Amorepacific is South Korea’s largest beauty company and the fourteenth largest in the world. It is famous for its cosmetics innovations including cushion technology and BB creams.
Founded in 1945, the company headquarters has been located in the same site in Seoul’s city centre since 1956. The new Chipperfield-designed headquarters is intended to demonstrate its continued ambitions as a global company.
David Chipperfield Architects has clad the building in brise-soleil that deflect sunlight and gives the pale facade a soft and hazy quality.
This covering doesn’t reach to the ground floor, which has been instead left open with just a glass facade surrounding the atrium.
The ground floor contains the reception area, along with an art museum and tea room that’s open to the public.

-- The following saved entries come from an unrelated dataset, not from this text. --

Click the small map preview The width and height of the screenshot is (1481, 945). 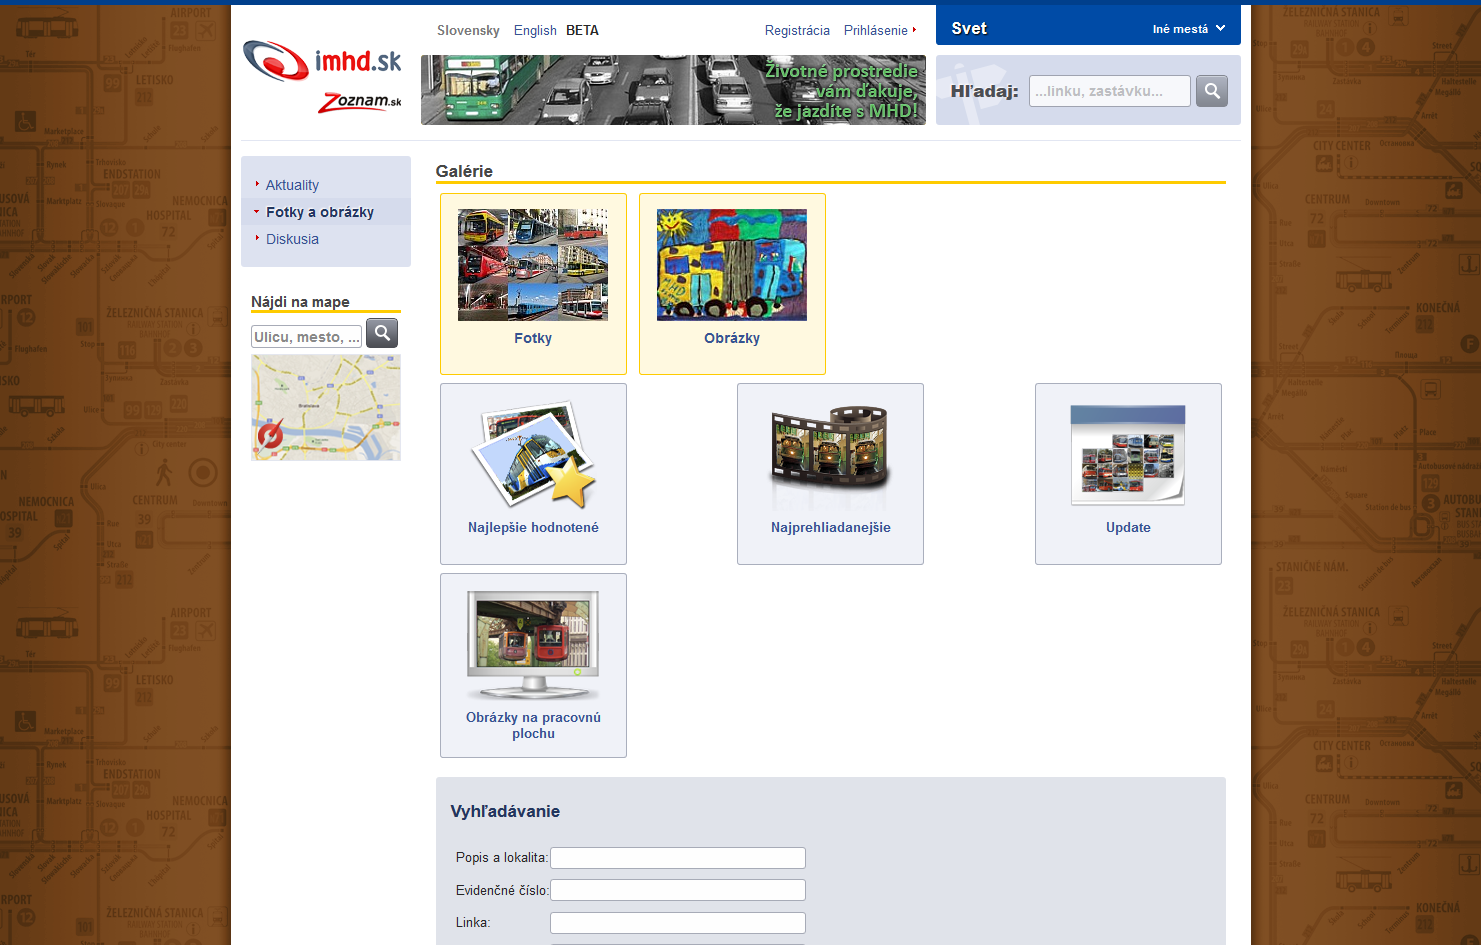pyautogui.click(x=326, y=407)

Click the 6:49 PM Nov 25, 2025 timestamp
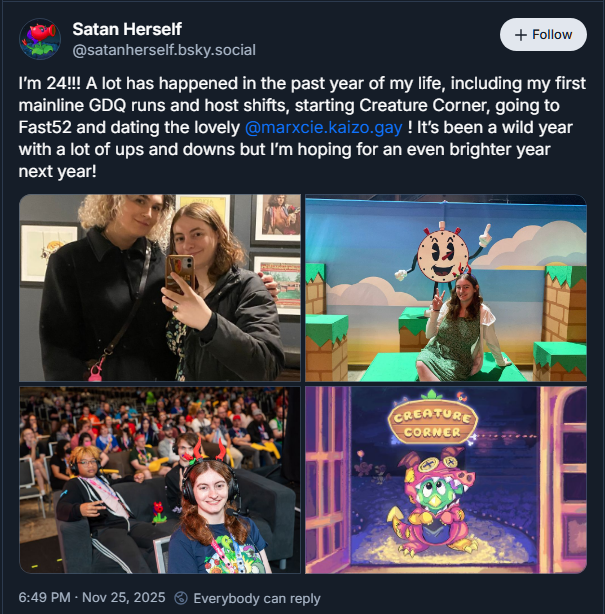tap(92, 598)
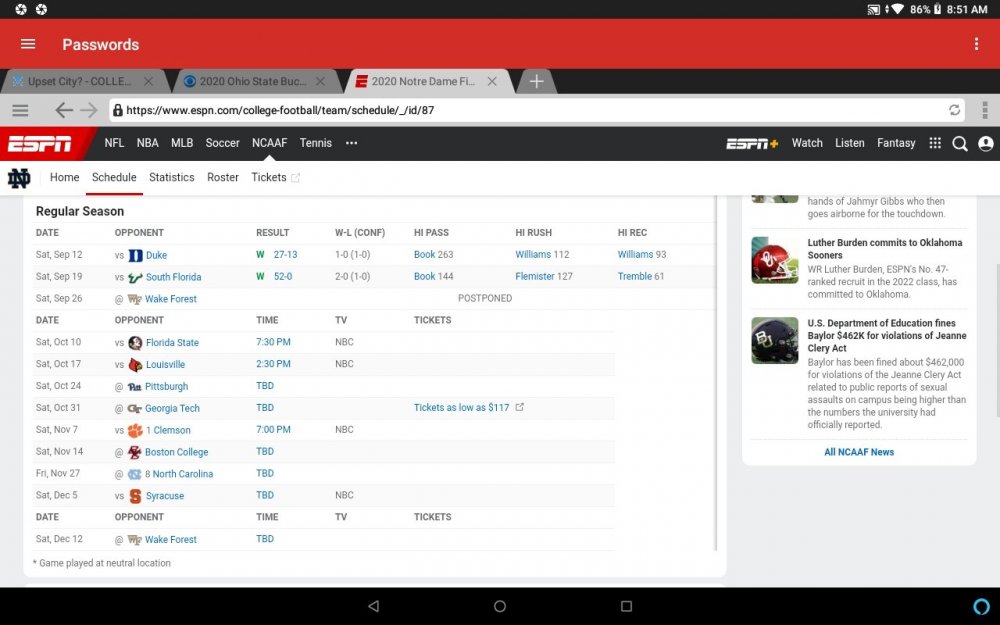Open the ESPN search magnifier icon
The height and width of the screenshot is (625, 1000).
pos(960,143)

On the first floor there’s an auditorium and a childcare centre, as well as a place for customers to come and test the company’s products. A lower ground floor holds further exhibition and retails spaces.
The auditorium stretches to the third floor, with escalators between floors connecting the covered central area, which is lit by skylights under a courtyard pool above.
The first void containing a roof garden is cut through the the southeast facing facade on the fourth floor, and extends through to the central courtyard. Glass balustrades allow for uninterrupted views of the skyline.
A restaurant, cafe, fitness suite and healing centre surround the courtyard.
Open plan offices occupy the horseshoe-shaped floor plates from the fifth to the ninth floor. On the tenth floor an opening on the northwest facade forms the second outdoor area, with the horseshoe-shaped floor plates containing offices extending a further six floors.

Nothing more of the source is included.